▶ **Exercise prompt**
The answer is a stretch of the material below, returned exactly: the line containing "Task: Click the folder icon for 上课用的接口", the line containing "Image resolution: width=644 pixels, height=229", and all lines between.
Stored data Block Start
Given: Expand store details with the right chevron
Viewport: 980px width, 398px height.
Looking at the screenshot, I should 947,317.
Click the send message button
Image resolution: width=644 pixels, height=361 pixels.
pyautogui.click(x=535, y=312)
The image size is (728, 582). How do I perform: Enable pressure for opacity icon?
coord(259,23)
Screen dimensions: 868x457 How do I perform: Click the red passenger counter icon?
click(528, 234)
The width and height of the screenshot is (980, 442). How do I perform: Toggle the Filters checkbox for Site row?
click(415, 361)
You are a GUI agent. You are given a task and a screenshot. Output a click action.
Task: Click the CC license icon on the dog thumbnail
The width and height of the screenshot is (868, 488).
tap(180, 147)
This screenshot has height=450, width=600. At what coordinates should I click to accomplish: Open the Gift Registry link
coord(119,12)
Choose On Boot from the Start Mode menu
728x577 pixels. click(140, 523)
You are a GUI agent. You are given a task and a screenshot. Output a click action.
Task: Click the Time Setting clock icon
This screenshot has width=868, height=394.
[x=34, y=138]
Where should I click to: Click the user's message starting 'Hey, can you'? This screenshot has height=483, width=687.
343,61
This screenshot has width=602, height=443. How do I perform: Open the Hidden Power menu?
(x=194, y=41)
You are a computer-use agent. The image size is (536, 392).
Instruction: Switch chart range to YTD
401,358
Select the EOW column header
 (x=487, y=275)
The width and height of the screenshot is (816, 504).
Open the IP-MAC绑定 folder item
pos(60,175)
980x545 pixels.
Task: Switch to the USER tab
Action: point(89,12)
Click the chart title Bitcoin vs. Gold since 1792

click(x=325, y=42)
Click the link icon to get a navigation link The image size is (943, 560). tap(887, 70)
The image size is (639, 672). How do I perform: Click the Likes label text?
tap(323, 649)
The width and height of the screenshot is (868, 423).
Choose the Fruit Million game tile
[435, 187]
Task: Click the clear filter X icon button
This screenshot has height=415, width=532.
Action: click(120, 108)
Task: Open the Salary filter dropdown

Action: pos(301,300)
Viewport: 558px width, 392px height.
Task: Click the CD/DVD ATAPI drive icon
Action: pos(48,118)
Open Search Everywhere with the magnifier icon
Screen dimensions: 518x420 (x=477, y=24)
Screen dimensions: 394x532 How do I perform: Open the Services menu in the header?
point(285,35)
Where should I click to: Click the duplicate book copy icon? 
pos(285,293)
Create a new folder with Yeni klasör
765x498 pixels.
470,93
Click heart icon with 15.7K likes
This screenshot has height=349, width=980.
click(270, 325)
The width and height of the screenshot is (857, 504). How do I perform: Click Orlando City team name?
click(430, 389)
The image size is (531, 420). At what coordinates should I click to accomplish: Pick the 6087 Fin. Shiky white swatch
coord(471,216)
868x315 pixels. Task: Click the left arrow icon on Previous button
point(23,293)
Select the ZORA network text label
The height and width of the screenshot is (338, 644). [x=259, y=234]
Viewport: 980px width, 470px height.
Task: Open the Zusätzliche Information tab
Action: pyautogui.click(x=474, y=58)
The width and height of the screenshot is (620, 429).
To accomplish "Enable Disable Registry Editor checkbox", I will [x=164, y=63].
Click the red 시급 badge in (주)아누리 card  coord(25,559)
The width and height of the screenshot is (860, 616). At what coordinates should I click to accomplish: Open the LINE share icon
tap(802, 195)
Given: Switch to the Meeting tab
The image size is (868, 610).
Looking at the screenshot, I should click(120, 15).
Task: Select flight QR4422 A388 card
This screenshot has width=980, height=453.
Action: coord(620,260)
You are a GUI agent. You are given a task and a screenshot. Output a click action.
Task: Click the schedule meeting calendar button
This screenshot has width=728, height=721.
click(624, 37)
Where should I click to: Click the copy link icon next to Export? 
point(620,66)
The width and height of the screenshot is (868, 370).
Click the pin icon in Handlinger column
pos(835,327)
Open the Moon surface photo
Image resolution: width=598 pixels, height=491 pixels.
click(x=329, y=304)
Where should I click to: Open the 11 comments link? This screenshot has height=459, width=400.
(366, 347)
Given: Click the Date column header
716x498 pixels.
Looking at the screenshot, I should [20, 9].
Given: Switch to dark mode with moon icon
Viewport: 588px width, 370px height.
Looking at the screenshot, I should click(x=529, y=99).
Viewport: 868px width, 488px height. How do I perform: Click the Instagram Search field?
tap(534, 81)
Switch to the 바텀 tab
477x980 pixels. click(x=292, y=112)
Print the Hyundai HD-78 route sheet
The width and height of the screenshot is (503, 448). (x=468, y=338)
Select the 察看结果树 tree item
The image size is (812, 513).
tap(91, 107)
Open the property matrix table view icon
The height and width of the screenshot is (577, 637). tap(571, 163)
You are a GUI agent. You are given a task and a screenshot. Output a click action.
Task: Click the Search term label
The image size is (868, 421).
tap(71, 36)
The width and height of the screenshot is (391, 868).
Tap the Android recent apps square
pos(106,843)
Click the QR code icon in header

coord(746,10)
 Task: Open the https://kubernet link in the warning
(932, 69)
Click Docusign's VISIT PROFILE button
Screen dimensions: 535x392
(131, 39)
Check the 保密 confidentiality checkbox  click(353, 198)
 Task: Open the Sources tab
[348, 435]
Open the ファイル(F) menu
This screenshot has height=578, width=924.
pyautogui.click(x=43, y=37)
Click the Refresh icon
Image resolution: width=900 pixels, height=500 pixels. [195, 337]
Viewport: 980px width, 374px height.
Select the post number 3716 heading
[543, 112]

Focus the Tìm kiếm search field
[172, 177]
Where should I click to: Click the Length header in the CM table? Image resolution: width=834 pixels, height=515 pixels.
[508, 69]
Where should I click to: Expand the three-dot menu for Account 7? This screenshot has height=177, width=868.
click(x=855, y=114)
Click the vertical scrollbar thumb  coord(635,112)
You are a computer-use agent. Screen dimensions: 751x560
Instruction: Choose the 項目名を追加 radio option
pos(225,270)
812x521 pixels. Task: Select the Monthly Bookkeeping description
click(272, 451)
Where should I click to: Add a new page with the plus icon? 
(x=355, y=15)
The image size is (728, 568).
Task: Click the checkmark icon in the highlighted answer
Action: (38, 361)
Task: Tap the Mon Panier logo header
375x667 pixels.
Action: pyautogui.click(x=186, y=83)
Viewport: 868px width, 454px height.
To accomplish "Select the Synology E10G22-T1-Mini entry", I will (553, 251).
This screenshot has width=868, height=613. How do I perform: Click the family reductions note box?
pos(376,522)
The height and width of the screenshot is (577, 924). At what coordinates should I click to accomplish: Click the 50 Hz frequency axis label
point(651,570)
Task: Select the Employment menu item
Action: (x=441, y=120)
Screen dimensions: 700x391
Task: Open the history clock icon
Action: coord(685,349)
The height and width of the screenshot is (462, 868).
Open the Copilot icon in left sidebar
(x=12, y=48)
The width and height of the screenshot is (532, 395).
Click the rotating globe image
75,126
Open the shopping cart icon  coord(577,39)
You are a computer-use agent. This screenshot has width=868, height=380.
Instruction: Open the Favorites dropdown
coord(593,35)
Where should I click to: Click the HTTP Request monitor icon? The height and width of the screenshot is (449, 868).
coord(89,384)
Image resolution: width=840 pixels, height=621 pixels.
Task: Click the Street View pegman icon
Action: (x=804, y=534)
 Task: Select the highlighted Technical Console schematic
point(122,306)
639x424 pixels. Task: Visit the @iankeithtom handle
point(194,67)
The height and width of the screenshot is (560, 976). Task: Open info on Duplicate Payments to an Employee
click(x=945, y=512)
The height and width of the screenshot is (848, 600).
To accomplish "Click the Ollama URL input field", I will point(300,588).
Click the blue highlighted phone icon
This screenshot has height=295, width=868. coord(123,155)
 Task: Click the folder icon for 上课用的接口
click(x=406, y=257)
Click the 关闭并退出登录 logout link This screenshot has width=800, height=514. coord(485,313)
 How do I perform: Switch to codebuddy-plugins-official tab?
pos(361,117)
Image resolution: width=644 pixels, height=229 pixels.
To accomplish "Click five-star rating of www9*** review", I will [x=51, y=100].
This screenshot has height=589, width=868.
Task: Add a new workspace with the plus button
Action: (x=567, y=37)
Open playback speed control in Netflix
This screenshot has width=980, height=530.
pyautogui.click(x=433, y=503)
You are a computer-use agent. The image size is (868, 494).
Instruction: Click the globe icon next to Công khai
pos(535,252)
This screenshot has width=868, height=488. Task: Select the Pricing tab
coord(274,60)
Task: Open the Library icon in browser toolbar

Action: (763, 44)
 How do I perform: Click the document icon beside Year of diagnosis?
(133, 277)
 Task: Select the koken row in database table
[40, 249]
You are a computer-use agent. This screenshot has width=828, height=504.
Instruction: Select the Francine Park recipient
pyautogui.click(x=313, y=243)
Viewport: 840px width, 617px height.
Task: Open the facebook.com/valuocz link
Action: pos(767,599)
Stored data Block End
▶ **Answer to the problem**
 Task: Click the folder icon for 上课用的接口
click(x=406, y=257)
Click the 关闭并退出登录 logout link This screenshot has width=800, height=514. coord(485,313)
 How do I perform: Switch to codebuddy-plugins-official tab?
pos(361,117)
Image resolution: width=644 pixels, height=229 pixels.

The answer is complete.